AIM OF THE TASK: In the material below, find the line that contains "Ауди (78, 57)" and the line that contains "Фильтр [button] (38, 173)", then write out exactly those two lines and everything between them.

ENTRIES PROVIDED:

------------------------

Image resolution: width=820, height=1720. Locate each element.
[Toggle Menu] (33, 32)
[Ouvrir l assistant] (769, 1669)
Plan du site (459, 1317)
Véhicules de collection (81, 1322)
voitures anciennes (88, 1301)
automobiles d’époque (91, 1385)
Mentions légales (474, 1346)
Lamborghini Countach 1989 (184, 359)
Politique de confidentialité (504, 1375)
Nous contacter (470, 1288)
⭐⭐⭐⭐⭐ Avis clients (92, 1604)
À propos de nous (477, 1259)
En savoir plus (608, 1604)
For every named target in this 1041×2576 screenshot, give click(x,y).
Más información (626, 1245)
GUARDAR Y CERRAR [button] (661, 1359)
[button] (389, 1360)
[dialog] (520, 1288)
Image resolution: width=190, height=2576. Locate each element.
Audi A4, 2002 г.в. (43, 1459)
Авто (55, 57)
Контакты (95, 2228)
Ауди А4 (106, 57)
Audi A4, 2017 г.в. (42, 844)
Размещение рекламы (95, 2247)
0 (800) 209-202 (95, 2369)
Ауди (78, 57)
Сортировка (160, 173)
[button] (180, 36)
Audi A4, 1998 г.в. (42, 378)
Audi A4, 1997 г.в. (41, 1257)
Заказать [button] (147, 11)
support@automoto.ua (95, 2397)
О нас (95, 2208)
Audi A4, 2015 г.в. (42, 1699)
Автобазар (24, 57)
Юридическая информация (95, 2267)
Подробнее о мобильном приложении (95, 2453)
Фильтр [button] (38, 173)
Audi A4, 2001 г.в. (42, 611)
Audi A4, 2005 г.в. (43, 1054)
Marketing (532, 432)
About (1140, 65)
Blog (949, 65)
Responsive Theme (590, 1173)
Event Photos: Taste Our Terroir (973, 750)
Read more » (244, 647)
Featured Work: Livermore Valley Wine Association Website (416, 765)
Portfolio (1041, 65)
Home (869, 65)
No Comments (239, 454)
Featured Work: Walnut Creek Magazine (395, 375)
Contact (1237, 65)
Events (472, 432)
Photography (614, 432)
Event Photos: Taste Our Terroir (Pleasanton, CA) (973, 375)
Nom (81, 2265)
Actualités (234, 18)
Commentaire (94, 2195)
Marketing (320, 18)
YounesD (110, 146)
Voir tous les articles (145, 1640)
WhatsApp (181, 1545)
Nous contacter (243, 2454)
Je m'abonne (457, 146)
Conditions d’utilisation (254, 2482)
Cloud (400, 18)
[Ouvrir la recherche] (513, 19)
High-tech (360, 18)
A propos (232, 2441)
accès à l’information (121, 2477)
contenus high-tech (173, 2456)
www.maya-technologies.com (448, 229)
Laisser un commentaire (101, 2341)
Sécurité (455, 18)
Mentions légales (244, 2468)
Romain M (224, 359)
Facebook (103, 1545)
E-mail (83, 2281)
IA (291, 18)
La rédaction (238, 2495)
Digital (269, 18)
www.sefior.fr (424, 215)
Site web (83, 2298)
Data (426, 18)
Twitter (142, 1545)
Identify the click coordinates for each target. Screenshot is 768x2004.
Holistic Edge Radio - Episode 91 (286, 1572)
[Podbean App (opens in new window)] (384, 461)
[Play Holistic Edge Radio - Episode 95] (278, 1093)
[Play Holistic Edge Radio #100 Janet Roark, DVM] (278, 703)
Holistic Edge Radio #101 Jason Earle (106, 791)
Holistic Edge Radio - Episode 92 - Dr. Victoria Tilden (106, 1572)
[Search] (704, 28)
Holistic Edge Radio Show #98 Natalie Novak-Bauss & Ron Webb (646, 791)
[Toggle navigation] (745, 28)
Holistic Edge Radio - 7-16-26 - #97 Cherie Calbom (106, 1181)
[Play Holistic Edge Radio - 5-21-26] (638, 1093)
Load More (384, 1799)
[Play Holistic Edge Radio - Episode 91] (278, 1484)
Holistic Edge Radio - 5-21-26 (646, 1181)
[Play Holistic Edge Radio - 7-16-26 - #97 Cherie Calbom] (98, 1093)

------------------------

TASK SOLUTION:
Ауди (78, 57)
Сортировка (160, 173)
[button] (180, 36)
Audi A4, 1998 г.в. (42, 378)
Audi A4, 1997 г.в. (41, 1257)
Заказать [button] (147, 11)
support@automoto.ua (95, 2397)
О нас (95, 2208)
Audi A4, 2015 г.в. (42, 1699)
Автобазар (24, 57)
Юридическая информация (95, 2267)
Подробнее о мобильном приложении (95, 2453)
Фильтр [button] (38, 173)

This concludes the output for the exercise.